(Records for locating displayed items)

· · · · ·

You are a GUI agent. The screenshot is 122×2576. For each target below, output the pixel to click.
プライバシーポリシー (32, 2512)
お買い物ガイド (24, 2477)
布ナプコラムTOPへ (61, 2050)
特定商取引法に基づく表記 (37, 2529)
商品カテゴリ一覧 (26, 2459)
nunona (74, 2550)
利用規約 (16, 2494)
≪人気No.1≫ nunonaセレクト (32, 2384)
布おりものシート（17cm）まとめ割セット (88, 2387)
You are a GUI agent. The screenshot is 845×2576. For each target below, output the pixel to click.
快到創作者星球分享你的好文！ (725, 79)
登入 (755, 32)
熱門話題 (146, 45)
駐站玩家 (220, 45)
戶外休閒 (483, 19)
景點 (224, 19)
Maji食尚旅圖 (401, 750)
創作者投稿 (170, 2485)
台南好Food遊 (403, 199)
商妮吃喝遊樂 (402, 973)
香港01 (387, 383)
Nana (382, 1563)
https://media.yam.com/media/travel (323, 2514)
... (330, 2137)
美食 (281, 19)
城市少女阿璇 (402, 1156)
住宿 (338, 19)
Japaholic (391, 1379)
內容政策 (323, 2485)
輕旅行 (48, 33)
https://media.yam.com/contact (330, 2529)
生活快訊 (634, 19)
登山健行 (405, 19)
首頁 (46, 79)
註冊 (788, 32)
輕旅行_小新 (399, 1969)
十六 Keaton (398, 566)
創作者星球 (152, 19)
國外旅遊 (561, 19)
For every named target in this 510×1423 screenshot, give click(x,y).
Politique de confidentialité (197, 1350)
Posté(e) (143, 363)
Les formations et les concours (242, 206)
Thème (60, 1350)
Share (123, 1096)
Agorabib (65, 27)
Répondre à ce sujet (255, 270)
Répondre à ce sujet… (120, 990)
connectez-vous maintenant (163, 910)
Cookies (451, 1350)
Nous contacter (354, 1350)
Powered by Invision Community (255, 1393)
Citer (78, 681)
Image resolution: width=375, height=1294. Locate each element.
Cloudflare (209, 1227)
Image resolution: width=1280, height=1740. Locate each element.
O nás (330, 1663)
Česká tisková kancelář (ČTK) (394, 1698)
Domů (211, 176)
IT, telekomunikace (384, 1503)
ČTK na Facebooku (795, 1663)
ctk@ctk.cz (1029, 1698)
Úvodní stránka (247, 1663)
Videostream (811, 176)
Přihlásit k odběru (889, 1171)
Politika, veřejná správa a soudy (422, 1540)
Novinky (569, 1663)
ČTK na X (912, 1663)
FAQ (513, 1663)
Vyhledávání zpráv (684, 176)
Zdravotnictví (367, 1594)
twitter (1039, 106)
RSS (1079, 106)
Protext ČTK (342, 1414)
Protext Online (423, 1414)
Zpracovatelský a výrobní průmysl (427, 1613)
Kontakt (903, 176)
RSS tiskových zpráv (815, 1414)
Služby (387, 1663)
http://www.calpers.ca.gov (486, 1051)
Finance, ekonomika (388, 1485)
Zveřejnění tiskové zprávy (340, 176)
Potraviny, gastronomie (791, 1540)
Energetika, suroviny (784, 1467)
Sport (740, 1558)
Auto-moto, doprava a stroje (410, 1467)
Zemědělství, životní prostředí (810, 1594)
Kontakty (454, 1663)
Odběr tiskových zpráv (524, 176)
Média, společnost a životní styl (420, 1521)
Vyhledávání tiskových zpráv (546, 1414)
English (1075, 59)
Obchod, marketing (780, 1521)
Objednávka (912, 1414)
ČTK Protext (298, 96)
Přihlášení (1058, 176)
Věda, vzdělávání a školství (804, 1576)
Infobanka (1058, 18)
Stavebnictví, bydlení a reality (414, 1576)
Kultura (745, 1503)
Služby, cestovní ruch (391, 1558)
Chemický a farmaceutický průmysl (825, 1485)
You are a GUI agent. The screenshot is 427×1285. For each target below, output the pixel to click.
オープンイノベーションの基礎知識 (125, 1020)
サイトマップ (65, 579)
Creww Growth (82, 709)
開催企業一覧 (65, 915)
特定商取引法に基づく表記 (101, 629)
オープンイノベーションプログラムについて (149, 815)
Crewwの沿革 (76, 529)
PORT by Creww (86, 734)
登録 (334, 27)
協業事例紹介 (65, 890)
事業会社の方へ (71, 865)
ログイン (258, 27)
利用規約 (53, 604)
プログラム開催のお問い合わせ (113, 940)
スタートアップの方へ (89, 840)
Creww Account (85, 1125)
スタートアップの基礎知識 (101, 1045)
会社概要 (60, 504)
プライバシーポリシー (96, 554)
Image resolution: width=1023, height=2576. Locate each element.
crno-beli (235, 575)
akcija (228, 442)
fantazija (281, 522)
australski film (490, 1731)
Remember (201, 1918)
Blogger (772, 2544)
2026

· · · · ·

● STATED PROBLEM:
Quote the entire listing above word for word, line by line, leaving nothing out.

● THE REPLY:
You are a GUI agent. The screenshot is 122×2576. For each target below, output the pixel to click.
プライバシーポリシー (32, 2512)
お買い物ガイド (24, 2477)
布ナプコラムTOPへ (61, 2050)
特定商取引法に基づく表記 (37, 2529)
商品カテゴリ一覧 (26, 2459)
nunona (74, 2550)
利用規約 (16, 2494)
≪人気No.1≫ nunonaセレクト (32, 2384)
布おりものシート（17cm）まとめ割セット (88, 2387)
You are a GUI agent. The screenshot is 845×2576. For each target below, output the pixel to click.
快到創作者星球分享你的好文！ (725, 79)
登入 (755, 32)
熱門話題 (146, 45)
駐站玩家 (220, 45)
戶外休閒 (483, 19)
景點 (224, 19)
Maji食尚旅圖 (401, 750)
創作者投稿 (170, 2485)
台南好Food遊 (403, 199)
商妮吃喝遊樂 (402, 973)
香港01 (387, 383)
Nana (382, 1563)
https://media.yam.com/media/travel (323, 2514)
... (330, 2137)
美食 (281, 19)
城市少女阿璇 (402, 1156)
住宿 (338, 19)
Japaholic (391, 1379)
內容政策 (323, 2485)
輕旅行 (48, 33)
https://media.yam.com/contact (330, 2529)
生活快訊 (634, 19)
登山健行 (405, 19)
首頁 (46, 79)
註冊 (788, 32)
輕旅行_小新 (399, 1969)
十六 Keaton (398, 566)
創作者星球 (152, 19)
國外旅遊 (561, 19)
For every named target in this 510×1423 screenshot, give click(x,y).
Politique de confidentialité (197, 1350)
Posté(e) (143, 363)
Les formations et les concours (242, 206)
Thème (60, 1350)
Share (123, 1096)
Agorabib (65, 27)
Répondre à ce sujet (255, 270)
Répondre à ce sujet… (120, 990)
connectez-vous maintenant (163, 910)
Cookies (451, 1350)
Nous contacter (354, 1350)
Powered by Invision Community (255, 1393)
Citer (78, 681)
Image resolution: width=375, height=1294. Locate each element.
Cloudflare (209, 1227)
Image resolution: width=1280, height=1740. Locate each element.
O nás (330, 1663)
Česká tisková kancelář (ČTK) (394, 1698)
Domů (211, 176)
IT, telekomunikace (384, 1503)
ČTK na Facebooku (795, 1663)
ctk@ctk.cz (1029, 1698)
Úvodní stránka (247, 1663)
Videostream (811, 176)
Přihlásit k odběru (889, 1171)
Politika, veřejná správa a soudy (422, 1540)
Novinky (569, 1663)
ČTK na X (912, 1663)
FAQ (513, 1663)
Vyhledávání zpráv (684, 176)
Zdravotnictví (367, 1594)
twitter (1039, 106)
RSS (1079, 106)
Protext ČTK (342, 1414)
Protext Online (423, 1414)
Zpracovatelský a výrobní průmysl (427, 1613)
Kontakt (903, 176)
RSS tiskových zpráv (815, 1414)
Služby (387, 1663)
http://www.calpers.ca.gov (486, 1051)
Finance, ekonomika (388, 1485)
Zveřejnění tiskové zprávy (340, 176)
Potraviny, gastronomie (791, 1540)
Energetika, suroviny (784, 1467)
Sport (740, 1558)
Auto-moto, doprava a stroje (410, 1467)
Zemědělství, životní prostředí (810, 1594)
Kontakty (454, 1663)
Odběr tiskových zpráv (524, 176)
Média, společnost a životní styl (420, 1521)
Vyhledávání tiskových zpráv (546, 1414)
English (1075, 59)
Obchod, marketing (780, 1521)
Objednávka (912, 1414)
ČTK Protext (298, 96)
Přihlášení (1058, 176)
Věda, vzdělávání a školství (804, 1576)
Infobanka (1058, 18)
Stavebnictví, bydlení a reality (414, 1576)
Kultura (745, 1503)
Služby, cestovní ruch (391, 1558)
Chemický a farmaceutický průmysl (825, 1485)
You are a GUI agent. The screenshot is 427×1285. For each target below, output the pixel to click.
オープンイノベーションの基礎知識 (125, 1020)
サイトマップ (65, 579)
Creww Growth (82, 709)
開催企業一覧 (65, 915)
特定商取引法に基づく表記 (101, 629)
オープンイノベーションプログラムについて (149, 815)
Crewwの沿革 (76, 529)
PORT by Creww (86, 734)
登録 (334, 27)
協業事例紹介 (65, 890)
事業会社の方へ (71, 865)
ログイン (258, 27)
利用規約 (53, 604)
プログラム開催のお問い合わせ (113, 940)
スタートアップの方へ (89, 840)
Creww Account (85, 1125)
スタートアップの基礎知識 (101, 1045)
会社概要 (60, 504)
プライバシーポリシー (96, 554)
Image resolution: width=1023, height=2576. Locate each element.
crno-beli (235, 575)
akcija (228, 442)
fantazija (281, 522)
australski film (490, 1731)
Remember (201, 1918)
Blogger (772, 2544)
2026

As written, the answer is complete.